She unlocked her bicycle wheels and sat on the seat. “Sit”, she said, looking at him and pointing to the back seat.

He was surprised. “No, no. How far is it? Can we walk?” He said looking perplexed.

“Tike aste aste kuhantu, English bholo se bujhi paru nahin” then realising he wouldn’t have understood a word, she said, “Slow, I English very little.”

“We go walking? Hotel?” This time he said very slowly, dropping grammar excesses, trying to show a little sign language too by moving his index and middle finger to show the walking action.

“Long, no walk. Hotel long.” She said thinking that this time she got it right.

He knew that the bicycle was the only way out. There were no other vehicles around except two buses with the travel agency’s name on them.

“May I?” He asked holding on to the handle of her bicycle.

“Ok. Dhanyabad.” She replied. He finally understood the word. It meant thank you. He had learnt few Oriya words on his way to Orissa.

They were finally on their way, she managed to guide him.

“Ruha! Ruha!” She shouted out.

He figured she meant- stop.

It was the same hotel he had been to earlier. It felt good riding a bicycle through the village. It reminded him of his childhood, which was probably the last time he rode a bicycle. He didn’t realise that they were heading the same direction he came walking from.

“Hotel full. No room.” He tried to explain it to her but she was already heading through the entrance.

He stood there waiting for her to return. In two minutes she was out looking sad.

“Full, no hotel.” She said looking concerned.

“It’s okay, we go to another hotel,” he just wanted to make sure that she understood so he said it again.

“No, no hotel. One hotel, this hotel. No hotel.” She sounded worried. It was already getting dark. The time was already 6.30 pm and the last bus was at 4 pm.

There was just one hotel in the village. Most tourists came to see the beach and they would normally go back. No one really stayed there, and if they did, rooms were usually available.

“Chalo! Come.” She said after thinking for a while, she thought she would talk to the travel agency and ask them to allow him to stay there, there was no bed but may be he could manage to sleep on the floor.

When they reached, it was dark already and she wasn’t surprised. It was locked.

He also started to get a little worried but if he could find any quiet place, may be the beach. He could sleep in the open.

“No worries. Where is the beach? I sleep there.” He tried to make her understand that he was fine. He was there for a holiday and what better can he ask than a night spent on the beach, under the sky.
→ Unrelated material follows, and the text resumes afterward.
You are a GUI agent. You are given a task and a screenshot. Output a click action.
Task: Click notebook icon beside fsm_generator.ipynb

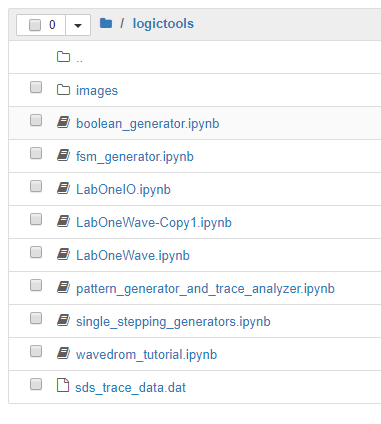pyautogui.click(x=63, y=155)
“Okay, beach. Mo gharoku aasa. Eat and go beach.” She wanted to make sure that he ate something and there was no other place to take him to eat other than her house.

“You take me, beach?” He felt fortunate to find her in this little village. He was looking at the tourist guide book of Orissa and saw some pictures of the beaches of this village, it looked amazing and that’s how he had ended up there. He had no regrets.

They walked with the bicycle by their side. Finally, they reached a small hut.

“You eat and we beach.” She thought her sentence sounded wrong judging by his expression. She tried again. “We go beach, we eat, after eating.”

He had food packed in his bag. It was enough for two. He quickly took the food out from his bag because it was hard to explain it, may be she would feel that he didn’t want to eat with her if he didn’t accept her offer.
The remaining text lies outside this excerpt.